John White Alexander (7 October 1856 – 31 May 1915) was an American portrait, figure, and decorative painter and illustrator.

Early life
Alexander was born in Allegheny, Pennsylvania, now a part of Pittsburgh, Pennsylvania. Orphaned in infancy, he was reared by his grandparents and, at the age of 12, became a telegraph boy in Pittsburgh. Edward J. Allen became an early supporter and patron of John W. Alexander, adopting the orphaned Alexander while he worked at the Pacific and Atlantic Telegraph Co. as a young man. Allen brought Alexander to the Allen home at "Edgehill" where Alexander painted various members of the Allen family, including Colonel Allen. His talent at drawing attracted the attention of one of his employers, who assisted him to develop them.

Training
He moved to New York City at the age of 18 and worked in an office at Harper's Weekly, where he was an illustrator and political cartoonist at the same time that Abbey, Pennell, Pyle, and other celebrated illustrators labored there. After an apprenticeship of three years, he traveled to Munich for his first formal training. Owing to the lack of funds, he removed to the village of Polling, Bavaria, and worked with Frank Duveneck. They traveled to Venice, where he profited by the advice of Whistler, and then he continued his studies in Florence, Italy; the Netherlands; and Paris.

In 1881, he returned to New York City and speedily achieved great success in portraiture, numbering among his sitters Oliver Wendell Holmes, John Burroughs, Henry G. Marquand, R.A.L. Stevenson, and president McCosh of Princeton University.

Awards and honors
His first exhibition in the Paris Salon of 1893 was a brilliant success and was followed by his immediate election to the Société Nationale des Beaux Arts. Many additional honors were bestowed on him. In 1889 he painted for Mrs. Jeremiah Milbank a well-received portrait of Walt Whitman and one of her husband, Jeremiah Milbank. In 1901, he was named Chevalier of the Legion of Honor, and in 1902, he became a member of the National Academy of Design, where he served as president from 1909 to 1915. He was a member of the American Academy of Arts and Letters, and president of the National Society of Mural Painters. Among the gold medals received by him were those of the Paris Exposition (1900) and the World's Fair in St. Louis, Missouri (1904).
He served as president of the National Society of Mural Painters from 1914 to 1915.

### Exercise goal
Copy out the text on John White Alexander again, everything from "John White Alexander" down to "to develop them.", word for word.

### Records provided

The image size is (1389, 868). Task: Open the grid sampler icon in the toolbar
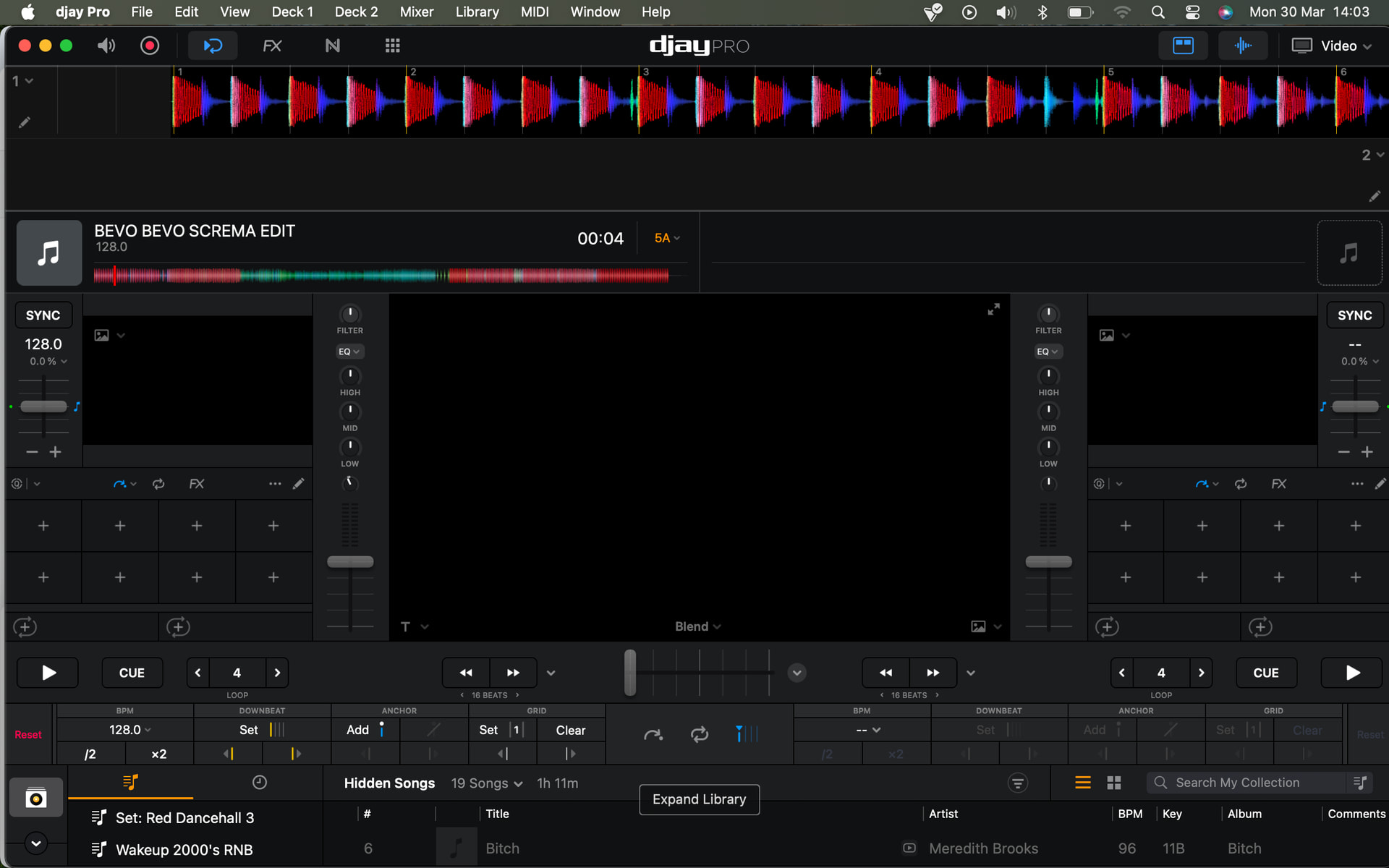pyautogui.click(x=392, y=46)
...
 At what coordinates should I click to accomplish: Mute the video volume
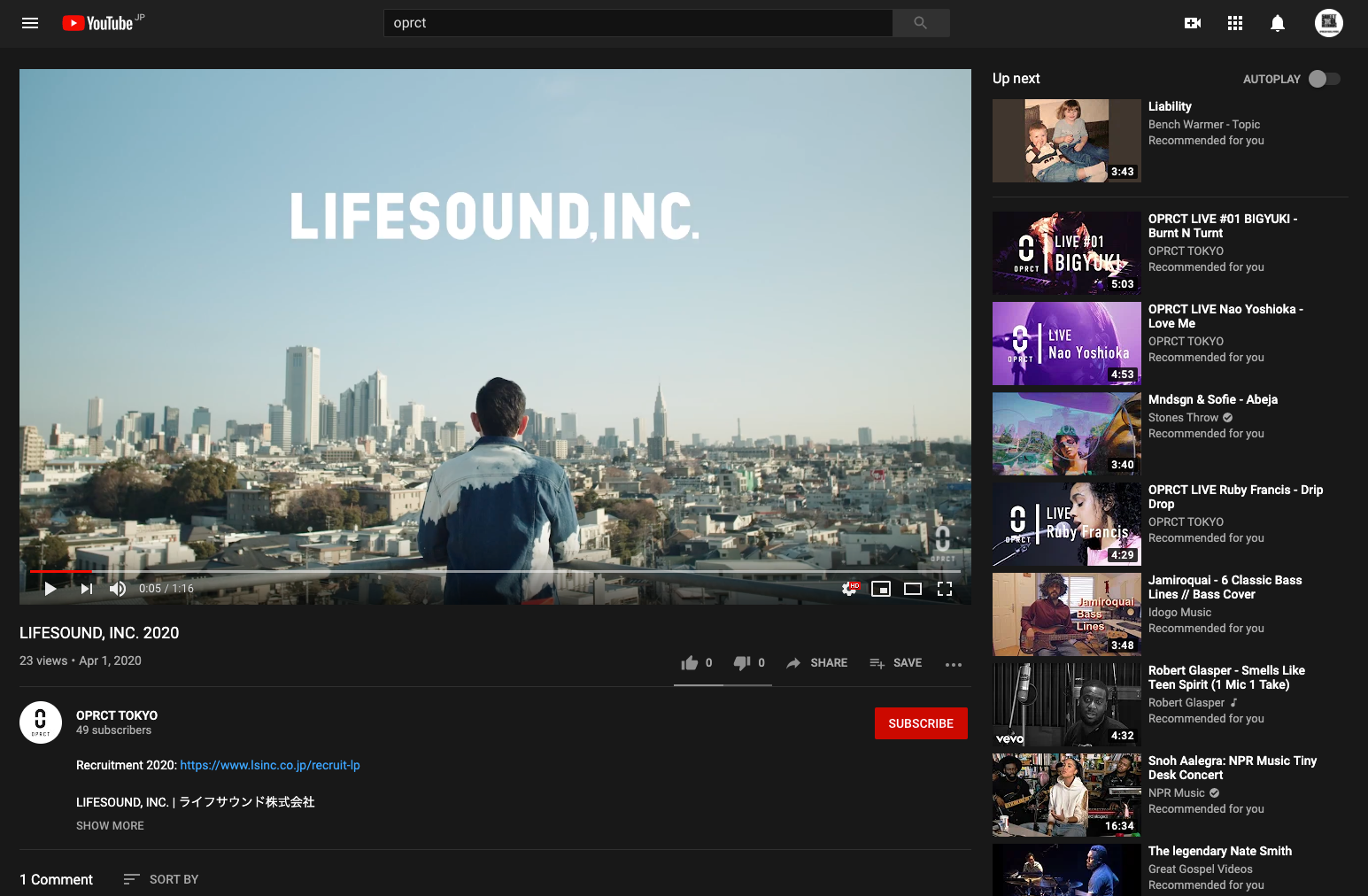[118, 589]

### Correct output
John White Alexander (7 October 1856 – 31 May 1915) was an American portrait, figure, and decorative painter and illustrator.

Early life
Alexander was born in Allegheny, Pennsylvania, now a part of Pittsburgh, Pennsylvania. Orphaned in infancy, he was reared by his grandparents and, at the age of 12, became a telegraph boy in Pittsburgh. Edward J. Allen became an early supporter and patron of John W. Alexander, adopting the orphaned Alexander while he worked at the Pacific and Atlantic Telegraph Co. as a young man. Allen brought Alexander to the Allen home at "Edgehill" where Alexander painted various members of the Allen family, including Colonel Allen. His talent at drawing attracted the attention of one of his employers, who assisted him to develop them.